United States District Court, N.D. Alabama, Jasper Division
Jun 6, 2003
CIVIL ACTION NO. 03-AR-845-J (N.D. Ala. Jun. 6, 2003)

Opinion

CIVIL ACTION NO. 03-AR-845-J

June 6, 2003


MEMORANDUM OPINION


The court has before it the motion of cross-claimants, Moss Land and Mineral Corp., Moss-Levin Joint Venture and Levin Land Mineral, Inc. ("Moss, et al."), to remand to the Circuit Court of Walker County, Alabama, their above-entitled cross-claim that was removed to this court on April 10, 2003, by cross-claim defendant, Fidelity and Casualty Company of New York ("Fidelity"), in which it was joined by the other cross-claim defendant, Fireman's Fund Insurance Companies ("Fireman's Fund")

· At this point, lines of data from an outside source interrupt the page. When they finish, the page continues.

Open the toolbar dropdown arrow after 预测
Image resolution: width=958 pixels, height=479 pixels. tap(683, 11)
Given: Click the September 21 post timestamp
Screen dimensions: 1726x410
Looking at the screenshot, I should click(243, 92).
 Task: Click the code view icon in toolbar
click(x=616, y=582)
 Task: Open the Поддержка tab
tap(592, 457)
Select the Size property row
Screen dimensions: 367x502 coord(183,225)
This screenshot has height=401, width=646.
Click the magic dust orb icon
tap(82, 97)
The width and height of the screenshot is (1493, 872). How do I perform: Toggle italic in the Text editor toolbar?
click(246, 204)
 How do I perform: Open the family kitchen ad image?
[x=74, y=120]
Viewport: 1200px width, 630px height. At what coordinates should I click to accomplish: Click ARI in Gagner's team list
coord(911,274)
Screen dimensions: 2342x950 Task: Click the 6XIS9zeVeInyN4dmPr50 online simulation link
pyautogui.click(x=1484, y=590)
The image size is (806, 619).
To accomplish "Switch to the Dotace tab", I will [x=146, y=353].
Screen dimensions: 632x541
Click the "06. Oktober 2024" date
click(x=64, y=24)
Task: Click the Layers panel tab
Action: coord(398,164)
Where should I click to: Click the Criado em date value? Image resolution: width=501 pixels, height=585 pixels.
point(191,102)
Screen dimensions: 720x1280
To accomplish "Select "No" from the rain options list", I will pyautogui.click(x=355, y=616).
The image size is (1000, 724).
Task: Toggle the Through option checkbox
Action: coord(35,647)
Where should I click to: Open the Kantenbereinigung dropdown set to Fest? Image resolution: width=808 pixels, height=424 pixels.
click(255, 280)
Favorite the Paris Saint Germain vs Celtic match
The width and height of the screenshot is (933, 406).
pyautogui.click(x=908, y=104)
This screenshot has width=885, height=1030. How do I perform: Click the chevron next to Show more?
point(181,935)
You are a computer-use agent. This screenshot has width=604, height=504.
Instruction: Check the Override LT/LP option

The original case was filed in the Circuit Court of Walker County, Alabama, by Dulin Energies, Inc., Russell Mitchell and Bobby Mitchell ("Dulin, et al."), to collect upon a judgment they had previously obtained in that court against Moss, et al. The allegation in the collection suit was that Fidelity and Fireman's Fund had indemnified Moss, et al. and for that reason were obligated to pay the judgment. On January 23, 2003, Moss, et al., not only answered the complaint of Dulin, et al., but simultaneously filed the above-entitled cross-claim, reiterating Dulin, et al.'s claim of indemnity and asserting against Fidelity and Fireman's Fund tort claims of fraud and bad faith, independent of any indemnity theory. On or about March 18, 2003, the Circuit Court of Walker County, by the following order, granted Dulin, et al.'s motion to dismiss:

This matter comes before the Court on the plaintiffs' Motion to Dismiss, the Defendants' Objection, and the Plaintiffs' Revised Motion to Dismiss. Having considered these Motions the Court Orders that all claims on behalf of Dulin Energies, Inc., Russell Mitchell and Bobby Mitchell be dismissed with prejudice with all costs taxed as paid. The remaining cross-claims being asserted amongst the defendants are not to be dismissed and should remain pending under the same civil action number. This Order should replace the Order dated March 13, 2003, that was stamped on the Plaintiffs' Motion to Dismiss.

IT IS SO ORDERED

s/Hugh Beard CIRCUIT JUDGE

(emphasis supplied).

Plaintiffs, Dulin, et al., shared Alabama citizenship with one or more of the defendants. After Dulin, et al. dismissed their action, the preexisting complete diversity of citizenship between Moss, et al., cross-claimants, and Fidelity and Fireman's Fund, cross-claim defendants, together with the fact that the amount in controversy between cross-claimants and cross-claim defendants exceeded $75,000, prompted Fidelity's notice of removal, which was filed within thirty (30) days after Dulin, et al.'s dismissal of the original case.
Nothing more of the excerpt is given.